Task objective:
Your answer should be the entries, repeated exactly.

[Stored data]

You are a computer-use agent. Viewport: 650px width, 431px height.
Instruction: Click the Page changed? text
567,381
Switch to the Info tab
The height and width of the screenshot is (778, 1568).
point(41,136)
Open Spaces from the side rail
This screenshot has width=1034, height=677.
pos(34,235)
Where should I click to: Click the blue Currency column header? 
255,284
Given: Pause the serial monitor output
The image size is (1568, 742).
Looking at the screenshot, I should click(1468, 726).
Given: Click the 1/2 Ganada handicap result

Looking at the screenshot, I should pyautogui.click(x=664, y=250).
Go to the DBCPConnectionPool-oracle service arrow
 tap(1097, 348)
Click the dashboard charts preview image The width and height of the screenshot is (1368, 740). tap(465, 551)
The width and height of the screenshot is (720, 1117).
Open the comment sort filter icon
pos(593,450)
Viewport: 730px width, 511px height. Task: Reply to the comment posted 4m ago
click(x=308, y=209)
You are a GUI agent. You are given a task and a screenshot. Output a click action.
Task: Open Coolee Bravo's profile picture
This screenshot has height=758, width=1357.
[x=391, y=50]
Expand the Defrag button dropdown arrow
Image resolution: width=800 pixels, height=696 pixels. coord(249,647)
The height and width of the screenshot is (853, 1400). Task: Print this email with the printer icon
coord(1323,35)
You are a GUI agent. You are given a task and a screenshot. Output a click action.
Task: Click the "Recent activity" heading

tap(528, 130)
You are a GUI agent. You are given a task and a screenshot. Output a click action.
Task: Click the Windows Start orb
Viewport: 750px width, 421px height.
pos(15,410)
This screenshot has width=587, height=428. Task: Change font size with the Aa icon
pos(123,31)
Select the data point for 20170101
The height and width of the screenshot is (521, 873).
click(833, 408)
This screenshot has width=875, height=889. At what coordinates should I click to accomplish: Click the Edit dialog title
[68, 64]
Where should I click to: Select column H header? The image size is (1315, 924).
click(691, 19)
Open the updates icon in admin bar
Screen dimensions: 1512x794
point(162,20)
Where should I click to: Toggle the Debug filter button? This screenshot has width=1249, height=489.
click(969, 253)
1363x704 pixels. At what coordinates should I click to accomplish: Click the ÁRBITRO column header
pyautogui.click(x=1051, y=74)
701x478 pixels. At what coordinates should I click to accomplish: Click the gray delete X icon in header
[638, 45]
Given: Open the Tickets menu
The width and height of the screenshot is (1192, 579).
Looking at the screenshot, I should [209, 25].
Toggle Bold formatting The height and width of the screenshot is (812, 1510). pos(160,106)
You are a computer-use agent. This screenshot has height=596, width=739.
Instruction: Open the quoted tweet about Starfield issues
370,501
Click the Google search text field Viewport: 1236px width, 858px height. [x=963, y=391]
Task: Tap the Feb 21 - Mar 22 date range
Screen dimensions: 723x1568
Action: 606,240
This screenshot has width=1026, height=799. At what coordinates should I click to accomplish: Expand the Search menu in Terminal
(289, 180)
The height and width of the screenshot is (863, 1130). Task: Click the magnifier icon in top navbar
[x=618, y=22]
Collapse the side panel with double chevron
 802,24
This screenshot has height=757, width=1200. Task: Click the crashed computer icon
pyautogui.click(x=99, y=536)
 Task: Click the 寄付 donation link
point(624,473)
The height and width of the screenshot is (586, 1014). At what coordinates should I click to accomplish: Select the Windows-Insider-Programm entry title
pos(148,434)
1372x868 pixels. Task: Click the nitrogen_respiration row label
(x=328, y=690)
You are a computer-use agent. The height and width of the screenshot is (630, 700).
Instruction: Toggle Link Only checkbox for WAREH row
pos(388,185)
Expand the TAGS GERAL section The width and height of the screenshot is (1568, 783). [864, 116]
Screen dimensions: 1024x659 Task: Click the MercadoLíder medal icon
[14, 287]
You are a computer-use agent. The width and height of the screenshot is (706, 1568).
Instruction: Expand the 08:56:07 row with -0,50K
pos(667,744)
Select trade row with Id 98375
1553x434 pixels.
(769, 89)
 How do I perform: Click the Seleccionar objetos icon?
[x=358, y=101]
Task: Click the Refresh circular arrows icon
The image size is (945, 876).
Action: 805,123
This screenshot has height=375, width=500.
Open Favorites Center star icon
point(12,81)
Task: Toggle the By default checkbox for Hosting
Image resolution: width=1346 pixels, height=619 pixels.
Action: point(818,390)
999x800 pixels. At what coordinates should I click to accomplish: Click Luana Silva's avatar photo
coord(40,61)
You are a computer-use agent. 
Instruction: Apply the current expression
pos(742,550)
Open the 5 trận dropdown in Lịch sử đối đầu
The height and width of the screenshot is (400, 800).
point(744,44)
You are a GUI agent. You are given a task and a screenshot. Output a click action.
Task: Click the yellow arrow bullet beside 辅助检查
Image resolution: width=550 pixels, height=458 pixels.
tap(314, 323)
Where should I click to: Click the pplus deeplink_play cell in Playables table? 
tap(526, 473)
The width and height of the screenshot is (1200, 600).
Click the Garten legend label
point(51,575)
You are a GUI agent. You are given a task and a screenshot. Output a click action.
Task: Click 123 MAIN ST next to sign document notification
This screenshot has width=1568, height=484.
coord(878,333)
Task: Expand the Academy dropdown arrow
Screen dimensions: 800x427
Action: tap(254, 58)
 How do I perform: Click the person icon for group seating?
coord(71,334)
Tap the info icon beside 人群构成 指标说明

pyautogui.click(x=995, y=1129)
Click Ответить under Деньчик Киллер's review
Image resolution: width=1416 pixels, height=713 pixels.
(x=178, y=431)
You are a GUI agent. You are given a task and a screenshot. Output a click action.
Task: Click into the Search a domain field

[/Stored data]

Written solution:
You are a computer-use agent. Viewport: 650px width, 431px height.
Instruction: Click the Page changed? text
567,381
Switch to the Info tab
The height and width of the screenshot is (778, 1568).
point(41,136)
Open Spaces from the side rail
This screenshot has width=1034, height=677.
pos(34,235)
Where should I click to: Click the blue Currency column header? 
255,284
Given: Pause the serial monitor output
The image size is (1568, 742).
Looking at the screenshot, I should click(1468, 726).
Given: Click the 1/2 Ganada handicap result

Looking at the screenshot, I should pyautogui.click(x=664, y=250).
Go to the DBCPConnectionPool-oracle service arrow
 tap(1097, 348)
Click the dashboard charts preview image The width and height of the screenshot is (1368, 740). tap(465, 551)
The width and height of the screenshot is (720, 1117).
Open the comment sort filter icon
pos(593,450)
Viewport: 730px width, 511px height. Task: Reply to the comment posted 4m ago
click(x=308, y=209)
You are a GUI agent. You are given a task and a screenshot. Output a click action.
Task: Open Coolee Bravo's profile picture
This screenshot has height=758, width=1357.
[x=391, y=50]
Expand the Defrag button dropdown arrow
Image resolution: width=800 pixels, height=696 pixels. coord(249,647)
The height and width of the screenshot is (853, 1400). Task: Print this email with the printer icon
coord(1323,35)
You are a GUI agent. You are given a task and a screenshot. Output a click action.
Task: Click the "Recent activity" heading

tap(528, 130)
You are a GUI agent. You are given a task and a screenshot. Output a click action.
Task: Click the Windows Start orb
Viewport: 750px width, 421px height.
pos(15,410)
This screenshot has width=587, height=428. Task: Change font size with the Aa icon
pos(123,31)
Select the data point for 20170101
The height and width of the screenshot is (521, 873).
click(833, 408)
This screenshot has width=875, height=889. At what coordinates should I click to accomplish: Click the Edit dialog title
[68, 64]
Where should I click to: Select column H header? The image size is (1315, 924).
click(691, 19)
Open the updates icon in admin bar
Screen dimensions: 1512x794
point(162,20)
Where should I click to: Toggle the Debug filter button? This screenshot has width=1249, height=489.
click(969, 253)
1363x704 pixels. At what coordinates should I click to accomplish: Click the ÁRBITRO column header
pyautogui.click(x=1051, y=74)
701x478 pixels. At what coordinates should I click to accomplish: Click the gray delete X icon in header
[638, 45]
Given: Open the Tickets menu
The width and height of the screenshot is (1192, 579).
Looking at the screenshot, I should [209, 25].
Toggle Bold formatting The height and width of the screenshot is (812, 1510). pos(160,106)
You are a computer-use agent. This screenshot has height=596, width=739.
Instruction: Open the quoted tweet about Starfield issues
370,501
Click the Google search text field Viewport: 1236px width, 858px height. [x=963, y=391]
Task: Tap the Feb 21 - Mar 22 date range
Screen dimensions: 723x1568
Action: 606,240
This screenshot has width=1026, height=799. At what coordinates should I click to accomplish: Expand the Search menu in Terminal
(289, 180)
The height and width of the screenshot is (863, 1130). Task: Click the magnifier icon in top navbar
[x=618, y=22]
Collapse the side panel with double chevron
 802,24
This screenshot has height=757, width=1200. Task: Click the crashed computer icon
pyautogui.click(x=99, y=536)
 Task: Click the 寄付 donation link
point(624,473)
The height and width of the screenshot is (586, 1014). At what coordinates should I click to accomplish: Select the Windows-Insider-Programm entry title
pos(148,434)
1372x868 pixels. Task: Click the nitrogen_respiration row label
(x=328, y=690)
You are a computer-use agent. The height and width of the screenshot is (630, 700).
Instruction: Toggle Link Only checkbox for WAREH row
pos(388,185)
Expand the TAGS GERAL section The width and height of the screenshot is (1568, 783). [864, 116]
Screen dimensions: 1024x659 Task: Click the MercadoLíder medal icon
[14, 287]
You are a computer-use agent. The width and height of the screenshot is (706, 1568).
Instruction: Expand the 08:56:07 row with -0,50K
pos(667,744)
Select trade row with Id 98375
1553x434 pixels.
(769, 89)
 How do I perform: Click the Seleccionar objetos icon?
[x=358, y=101]
Task: Click the Refresh circular arrows icon
The image size is (945, 876).
Action: 805,123
This screenshot has height=375, width=500.
Open Favorites Center star icon
point(12,81)
Task: Toggle the By default checkbox for Hosting
Image resolution: width=1346 pixels, height=619 pixels.
Action: point(818,390)
999x800 pixels. At what coordinates should I click to accomplish: Click Luana Silva's avatar photo
coord(40,61)
You are a computer-use agent. 
Instruction: Apply the current expression
pos(742,550)
Open the 5 trận dropdown in Lịch sử đối đầu
The height and width of the screenshot is (400, 800).
point(744,44)
You are a GUI agent. You are given a task and a screenshot. Output a click action.
Task: Click the yellow arrow bullet beside 辅助检查
Image resolution: width=550 pixels, height=458 pixels.
tap(314, 323)
Where should I click to: Click the pplus deeplink_play cell in Playables table? 
tap(526, 473)
The width and height of the screenshot is (1200, 600).
Click the Garten legend label
point(51,575)
You are a GUI agent. You are given a task and a screenshot. Output a click action.
Task: Click 123 MAIN ST next to sign document notification
This screenshot has width=1568, height=484.
coord(878,333)
Task: Expand the Academy dropdown arrow
Screen dimensions: 800x427
Action: tap(254, 58)
 How do I perform: Click the person icon for group seating?
coord(71,334)
Tap the info icon beside 人群构成 指标说明

pyautogui.click(x=995, y=1129)
Click Ответить under Деньчик Киллер's review
Image resolution: width=1416 pixels, height=713 pixels.
(x=178, y=431)
You are a GUI agent. You are given a task and a screenshot. Output a click action.
Task: Click into the Search a domain field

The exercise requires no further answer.